§ **Exercise task 1**
Using the text on quarterback busts, decide whether each statement agrees with it, answering yes or no and quoting the words that settle it: (a) Washington chose Robert Griffin III with the second pick of the 2012 draft. (b) To move up, the Redskins sent two first-round picks to the Rams. (c) Tim Couch threw 73 touchdowns over his last two seasons at Kentucky.
§ **Exercise task 2**
Copy everything in the text on quarterback busts from "Now, here we" down to "work out well.", substituting "spread" for "Air Raid".

The problem is there might not be a position in sports that's harder to project from the amateur level to the professional. We see players who were great in college flame out in the NFL all the time, but it just happens with a greater frequency at quarterback because the position is about so much more than measurables.
So if four QBs are taken in the first five picks next month, there's a good chance only one of them will emerge as a good quarterback in the NFL. Some might prove to be average, backups or out of the league after their first contract. And it's that distinct possibility that inspires this week's Friday Five.
This week, I'm ranking five QBs who were good in college, were drafted in the top five, and then just never found it in the NFL. I'm limiting the pool to quarterbacks since the beginning of the BCS era, and also to players who are no longer in the league. Even with those restrictions, there are still plenty of options available to me because, as I said before, QBs bust frequently.
5. Robert Griffin III, Baylor (No. 2 overall, 2012): We start with a Heisman Trophy winner. RG3 was one of the driving forces behind the surge of Baylor's football program in this decade, winning the Heisman in 2011 while throwing for 10,366 yards and 78 touchdowns in his career. He was selected with the second pick of the 2012 NFL Draft by the Washington Redskins, one pick after the Indianapolis Colts took Andrew Luck.
The Redskins paid a heavy price for Griffin as well, sending three first-round picks and a second rounder to the Rams to move up to No. 2. Oddly enough, the Redskins drafted Kirk Cousins in the fourth round as well.
Griffin's NFL career started well, as he won the AP Offensive Rookie of the Year in 2012 after a terrific debut. Injuries would begin piling up the following season, however, and Griffin found himself without a team in 2017 after starting five games for the lowly Cleveland Browns in 2016. While his career was cut short more by injuries than performance, I include him on this list due to the high price the Redskins paid to get him.
Now, here we are six years later, and RG3 is out of the NFL, and Kirk Cousins just left Washington for a lucrative deal with the Vikings.
4. Tim Couch, Kentucky (No. 1 overall, 1999): Couch was the first lesson a lot of NFL teams were going to learn over the next two decades. Couch was the quarterback at Kentucky when Hal Mumme and a little-known offensive coordinator named Mike Leach brought an offense to college football that hadn't been seen at that level yet.
In the Air Raid offense, Couch put up ridiculous numbers with the Wildcats, throwing for 8,159 yards and 73 touchdowns while completing 69.36 percent of his passes in his final two seasons in Lexington. Those numbers helped lead the Browns to take him with the first pick of the 1999 Draft, and as things tend to happen with Browns quarterbacks, it did not work out well.

§ **Item coordinate data**
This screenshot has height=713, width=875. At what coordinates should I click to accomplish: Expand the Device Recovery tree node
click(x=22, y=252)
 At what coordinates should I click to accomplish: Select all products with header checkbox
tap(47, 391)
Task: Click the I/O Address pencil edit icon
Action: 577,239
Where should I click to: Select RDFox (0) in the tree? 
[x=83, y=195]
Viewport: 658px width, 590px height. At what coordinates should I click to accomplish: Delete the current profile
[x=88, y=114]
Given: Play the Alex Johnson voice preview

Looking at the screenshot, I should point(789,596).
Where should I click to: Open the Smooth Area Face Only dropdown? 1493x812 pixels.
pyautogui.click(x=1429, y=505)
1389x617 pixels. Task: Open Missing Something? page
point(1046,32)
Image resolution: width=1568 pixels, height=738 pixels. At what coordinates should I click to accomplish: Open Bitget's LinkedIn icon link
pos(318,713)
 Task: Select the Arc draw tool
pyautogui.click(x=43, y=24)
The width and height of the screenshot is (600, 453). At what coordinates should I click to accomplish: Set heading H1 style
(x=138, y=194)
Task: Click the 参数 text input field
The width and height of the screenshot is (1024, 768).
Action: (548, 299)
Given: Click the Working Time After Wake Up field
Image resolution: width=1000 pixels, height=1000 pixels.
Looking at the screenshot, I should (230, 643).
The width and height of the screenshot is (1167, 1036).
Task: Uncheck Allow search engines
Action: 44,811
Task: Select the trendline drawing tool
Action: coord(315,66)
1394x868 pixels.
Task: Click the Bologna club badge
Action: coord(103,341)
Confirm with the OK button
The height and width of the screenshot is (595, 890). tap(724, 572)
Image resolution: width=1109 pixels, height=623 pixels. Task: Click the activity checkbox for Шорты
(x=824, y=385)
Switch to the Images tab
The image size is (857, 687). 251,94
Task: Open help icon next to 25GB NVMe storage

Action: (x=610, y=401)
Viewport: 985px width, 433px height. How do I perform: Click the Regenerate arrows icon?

§ **Correct output 1**
(a) Yes: "He was selected with the second pick of the 2012 NFL Draft by the Washington Redskins"
(b) No: "sending three first-round picks and a second rounder to the Rams"
(c) Yes: "throwing for 8,159 yards and 73 touchdowns while completing 69.36 percent of his passes in his final two seasons in Lexington"

§ **Correct output 2**
Now, here we are six years later, and RG3 is out of the NFL, and Kirk Cousins just left Washington for a lucrative deal with the Vikings.
4. Tim Couch, Kentucky (No. 1 overall, 1999): Couch was the first lesson a lot of NFL teams were going to learn over the next two decades. Couch was the quarterback at Kentucky when Hal Mumme and a little-known offensive coordinator named Mike Leach brought an offense to college football that hadn't been seen at that level yet.
In the spread offense, Couch put up ridiculous numbers with the Wildcats, throwing for 8,159 yards and 73 touchdowns while completing 69.36 percent of his passes in his final two seasons in Lexington. Those numbers helped lead the Browns to take him with the first pick of the 1999 Draft, and as things tend to happen with Browns quarterbacks, it did not work out well.